Welcome to The Muse

The Muse is an invitation into a writer’s mind. Into all the things we writers think about, wonder and worry about, are inspired and/or confused by, and get all hot and bothered about. We are strange creatures, I must warn you. Strange but infinitely fascinating.

The Muse is also a slide down the diverging rabbit holes of creativity, intelligence, ingenuity, technology, society, and psychology. The enigma of superposition isn’t limited to quantum physics… or perhaps it’s better said that quantum physics may or may not one day solve the enigma of the human mind.

The Muse explores the vast potential and the infinite troubles of human beings in a world that has become so painfully polarized, fragmented, and institutionalized that we’re starting to run the risk of losing our individual and collective humanity—and never discovering the deeper mysteries of the forces that shape existence itself, and have mystified us since the dawn of our kind. That would be a shame, because we are oh so close. Mathematically speaking.

More on the impact of that on us creators here.

We plumb the depths of what it means to live, play, and work in a world increasingly infused with artificial intelligence and related technologies. Poke holes in a few misconceptions while we’re at it. Connect dots we didn’t even know were dots. And forge new paths to staying creative, productive, and sane through it all.

What’s this subscription thing

Human writers, unlike bots, need to eat physical food and pay actual bills. Ultimately, having your own paid publication is a better business model than depending purely on the 9-to-5, or on freelance gigs that can dry up the minute a unicorn dissolves into a puddle of worthless stock. Or Fortune 500 clients that decide at the tip of a hat they need to dissolve their marketing budget.

There are three ways to sign up and get lots o’ love from The Muse:

Free subscription: $0 a month.
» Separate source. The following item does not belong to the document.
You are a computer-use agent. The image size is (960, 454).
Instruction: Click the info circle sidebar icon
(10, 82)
You can read anything that’s public, including the excerpts of my stories in the Café.

Monthly paid subscription: $7 a month. That’s the cost of a Tiramisu cup at Paris Baguette (ya, I know, they’ve gotten so expensive!). It’s also the cost of a Dark Chocolate Ginger Rose Coconut Mylk bar from Endorfin Foods. Or their Turmeric Cardamom Black Pepper bar (no they’re not paying me, I just love them). I can also get paid in chocolate, email me and we’ll work it out.
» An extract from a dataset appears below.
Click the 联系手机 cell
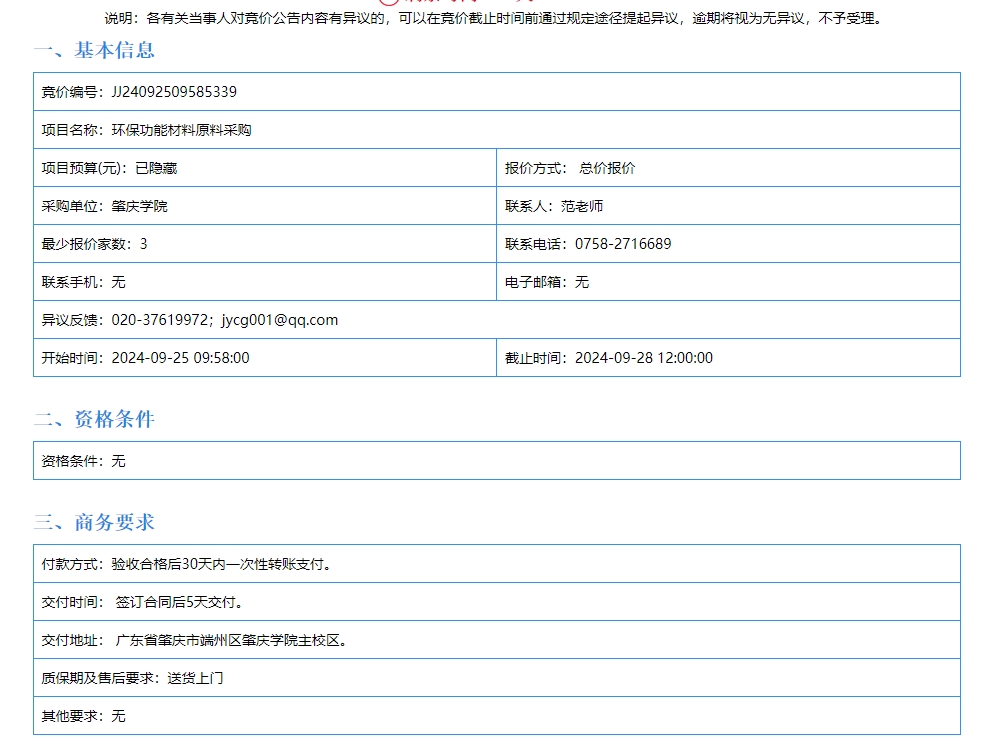The width and height of the screenshot is (984, 753). pos(83,282)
You get access to the paid posts, including all the stories from Backstage.

Annual paid subscription: $75 a year. That works out to $6.25 a month. You get everything the Monthly subscribers receive, plus a physical copy of one of my books as a thank-you gift. You choose the book.

The Muse Society: $220 a year. You get everything the Annual subscribers receive, plus… a Book-to-Bar gift set shipped anywhere in the continental U.S. once a year. That’s a $25 value. Treat yourself, a loved one, a friend, or a random person you met on a flight.

Note: When you get to the “Choose a subscription plan page,” you won’t see the thank-you book gift listed under the “Annual” plan b/c Substack doesn’t allow us to distinguish between monthly and annual. Have to write to them about that. But you’ll get the book.

The muse behind The Muse

I don’t wear hats anymore, the stack got so tall they all flew off in the wind. But there are plenty. Novelist. Journalist. Poet. Publisher. International speaker. Documentary filmmaker. Photographer. Entrepreneur and business owner. Marketing executive. PR gal. Technical writer. Kayaker. Dancer. Chocolate judge. Traveler. And my favorite, Mama.

In my day job, I advise climate tech startups, design and execute marketing and content strategies, and speak on panels about AI and the creator economy. In my spare time, I train wild birds to patronize my mini seed bar, judge chocolate, and cook up ways to confuse young PR professionals at their offsites (ask me sometime for my Lake Tahoe offsite story).

In 2016, I was brought onboard the creative writing team building the Google Assistant. I speak 5.5 languages, so they hired me for Spanish, and then French, and a little Italian too (pro tip: don’t ever tell your brand new client how many languages you speak). In essence, we taught the Assistant how to speak respond to user questions in different languages. We didn’t know it then, but the work we did was just the beginning of an explosive evolution of the AI field.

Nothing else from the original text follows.